Northern Shenandoah Valley
Regional Commission

Submitted by:

The Pennsylvania State University
Applied Research Laboratory
P.O. Box 30
State College, PA 16804-0030


January 23, 2002


Ed Crow                                                                                             Janet Jonson
(814) 863-9887                                                                                   (814) 863-4458
ecc1@psu.edu                                                                                     jlj6@psu.edu



1.      SUMMARY

This report summarizes the efforts of The Pennsylvania State University’s Applied Research Laboratory (PSU/ARL) to conduct field tests using a handheld data collection system to enable emergency medical personnel (EMS) to collect and transfer patient information to the hospital emergency department (ED). The expected benefits of these efforts are improved overall patient care; streamlined administrative reporting; and an increase in overall accuracy and efficiency in EMS operations. The organizations involved with the evaluation program are The City of Winchester in Northern Shenandoah Valley, EMS responders from New Market and Strasburg Rescue Squads, Winchester Medical Center and Shentel Shenandoah Telecommunications, Inc., all located in the state of Virginia.


2.      INTRODUCTION

PSU/ARL has been involved with field trials of a similar data collection system in Pennsylvania using handhelds or more commonly recognized as personal digital assistants (PDAs). The efforts in Pennsylvania, supported by The Pennsylvania Department of Health Emergency Medical Services Office, studied the use of handhelds and their role in the overall improvement of emergency medical response through more effective, timely collection and handling of patient data. This experience in Pennsylvania formed the basis for the field trials conducted in Virginia (Ref: http://www.arl.psu.edu/areas/patrauma/patrauma.html#PRESENTATIONS).

The concept of operations of the system is shown in Figure 1

The concept of operations of the system is shown in Figure 1 above. The system is designed to serve and benefit several different groups of people. Emergency room physicians are in need of patient information on arrival or better yet, before the patient arrives at the hospital. EMS providers need improved and streamlined methods for state and internal reporting. Virginia Department of Health (VDH) has a need for more timely and accurate data. Finally, the Virginia Department of Transportation (VDOT) has the potential to use the data to improve accident response mechanisms. All groups have needs and the handhelds maybe a possible solution.
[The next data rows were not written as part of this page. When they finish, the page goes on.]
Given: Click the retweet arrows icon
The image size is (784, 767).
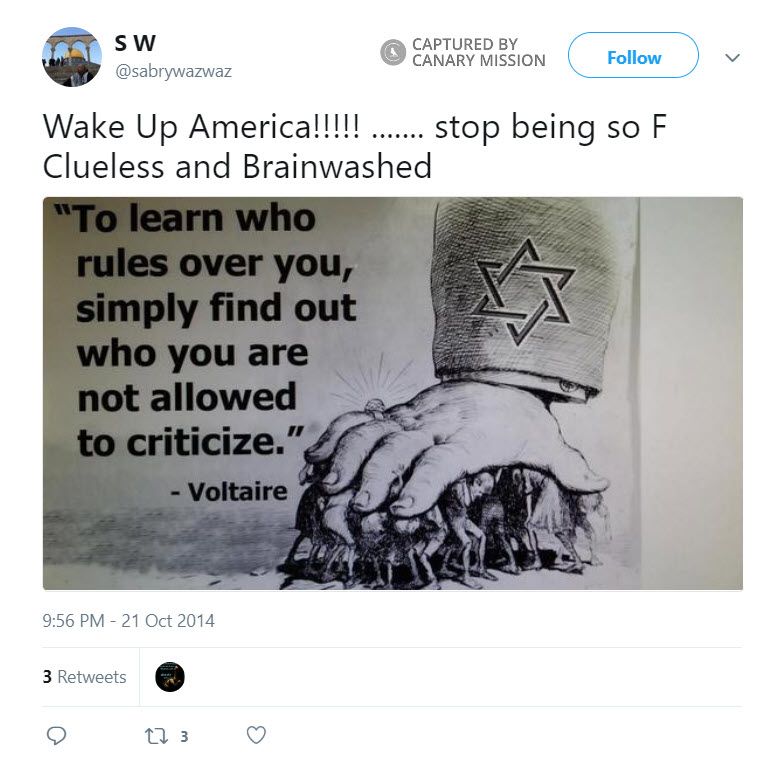Looking at the screenshot, I should (x=156, y=736).
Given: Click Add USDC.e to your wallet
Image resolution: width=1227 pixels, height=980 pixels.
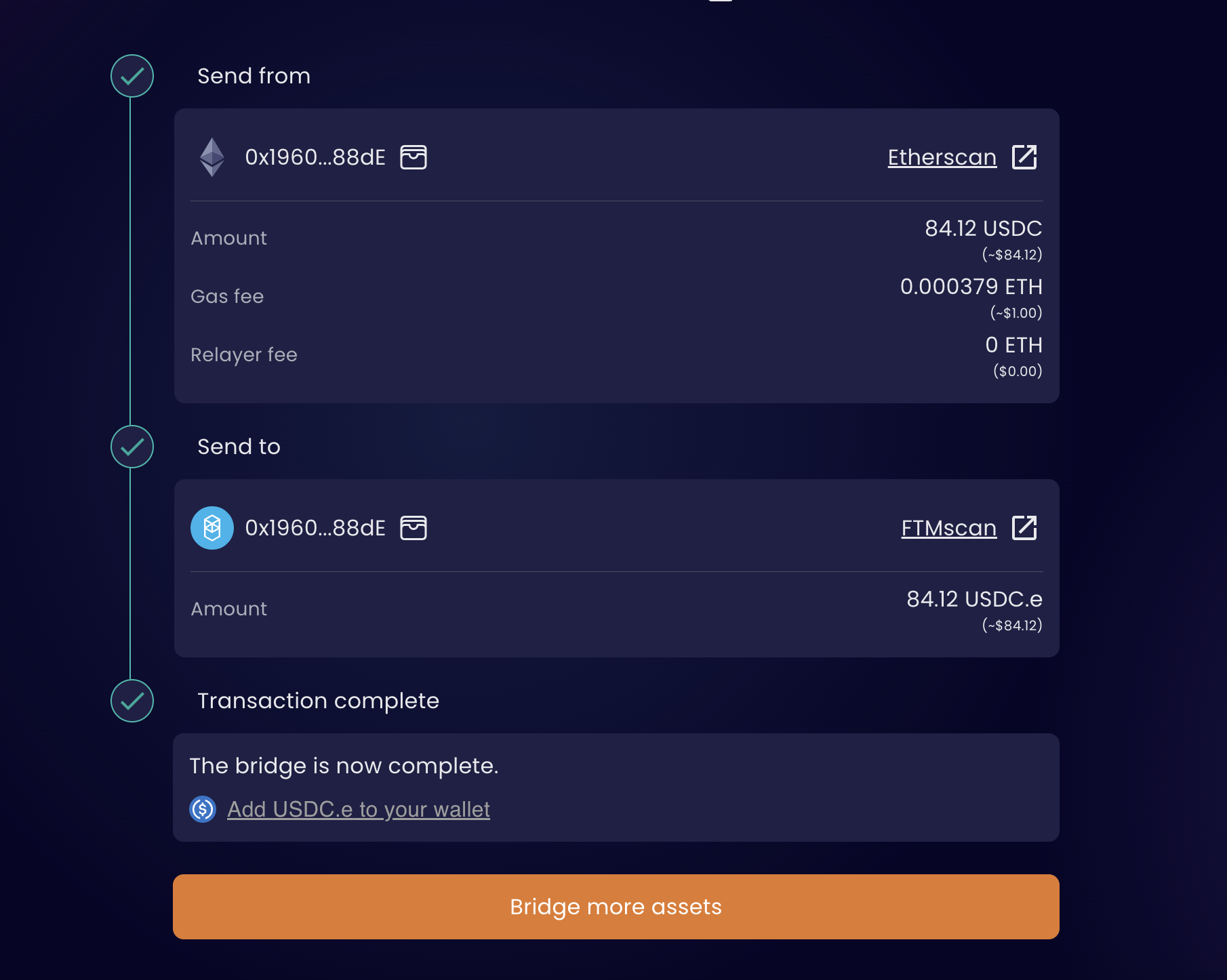Looking at the screenshot, I should (359, 809).
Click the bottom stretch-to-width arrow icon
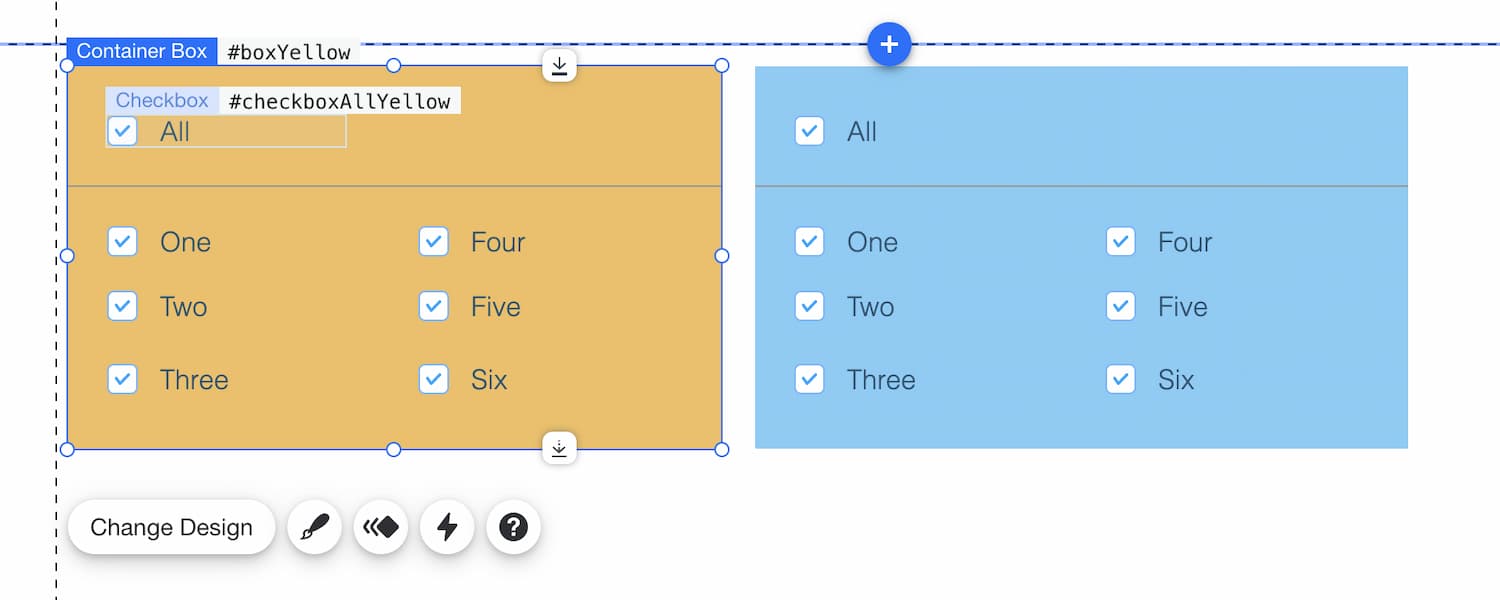The image size is (1500, 600). 559,449
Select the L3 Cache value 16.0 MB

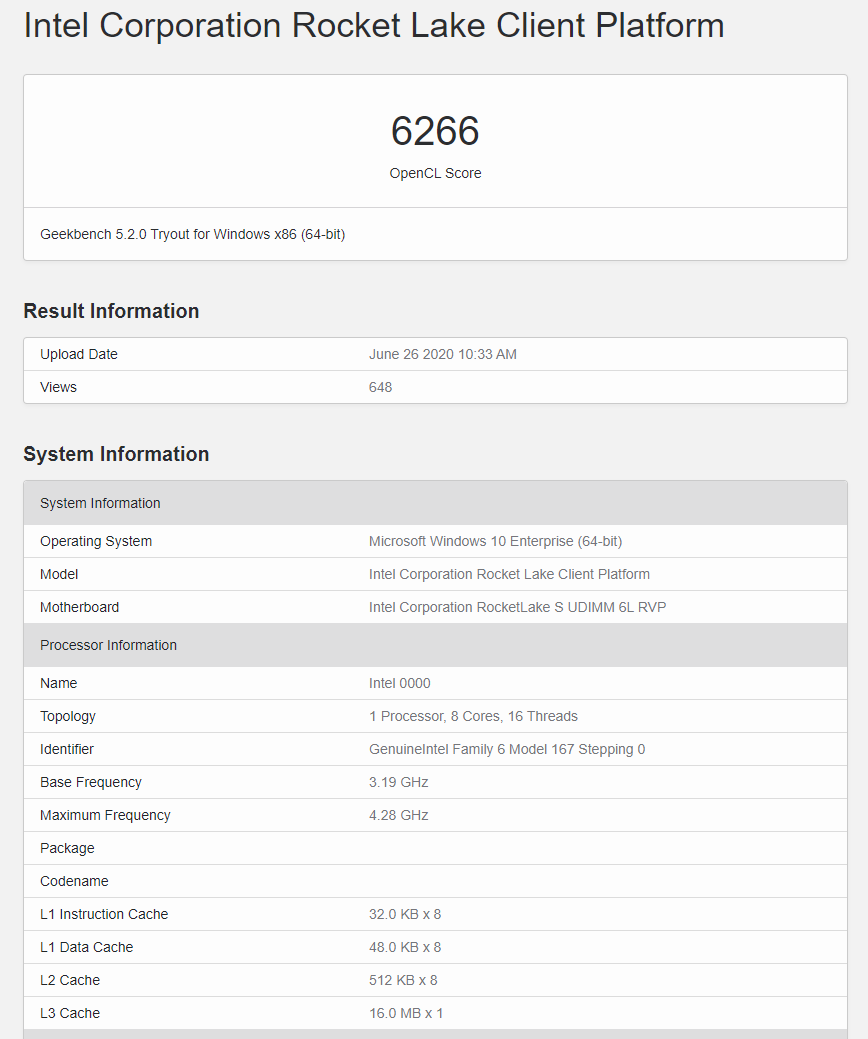click(406, 1013)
3.      FIELD OPERATIONAL TRIALS

3.1.   Field Trial Implementation

PSU/ARL performed the following engineering functions necessary before implementing the system into the field:

  1. Determined the necessary data fields required by the VDH for Pre-Hospital Patient Care Reporting (PPCR).
  2. Made the necessary modifications to the handheld software and system software necessary to collect, transfer and manage the information. [Subcontractor, Med-Media, Inc., made modifications to existing R-EMStat and EMStat software to collect the VDH required information. R-EMStat is the application for the handheld and EMStat is the application used on the desktop and provides the VDH PPCR. The system was integrated and tested.]
  3. Installed the system in the field involving both hardware and software setup. The hardware setup consisted of a desktop PC at the two rescue squad stations, New Market and Strasburg, and infrared-capable printers in the ED at the participating hospitals. The EMStat software was installed on the desktop PCs and R-EMStat was installed on the handhelds to be used by the participating EMS providers.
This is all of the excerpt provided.